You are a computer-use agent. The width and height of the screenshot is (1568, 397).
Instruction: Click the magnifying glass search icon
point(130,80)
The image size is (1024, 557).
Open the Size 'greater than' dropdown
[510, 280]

• • • • •

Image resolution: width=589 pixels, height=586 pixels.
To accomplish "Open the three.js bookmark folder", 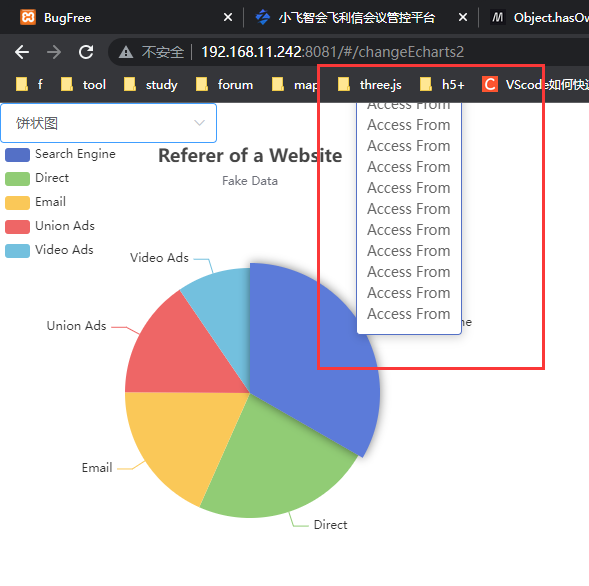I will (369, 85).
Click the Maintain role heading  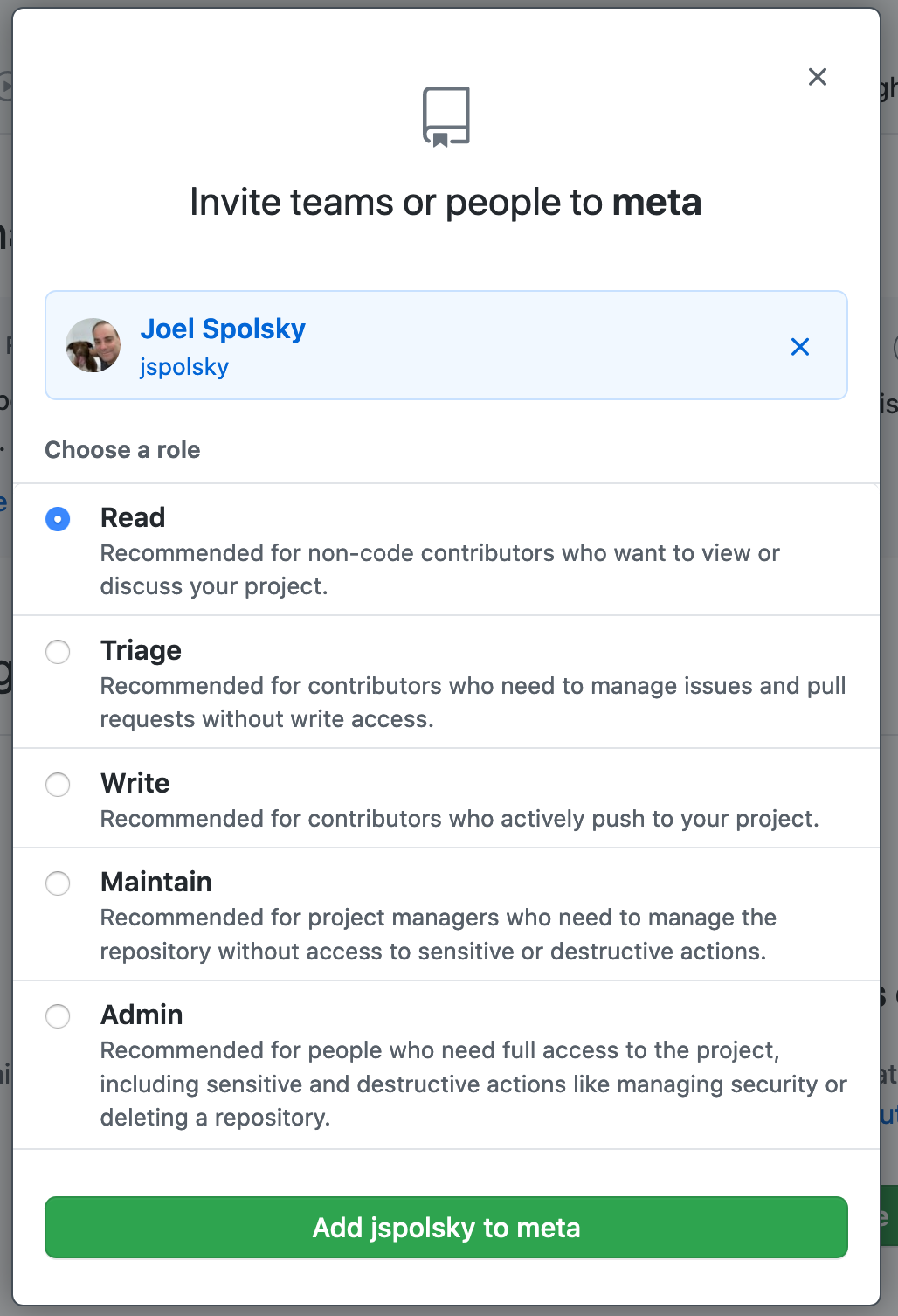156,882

• • • • •

Extract every line above that contains the string "height", and treat uppercase and lowercase letters as different.

◆ Output for this exercise ◆
You are a computer-use agent. The width and height of the screenshot is (1568, 397).
Image resolution: width=589 pixels, height=586 pixels.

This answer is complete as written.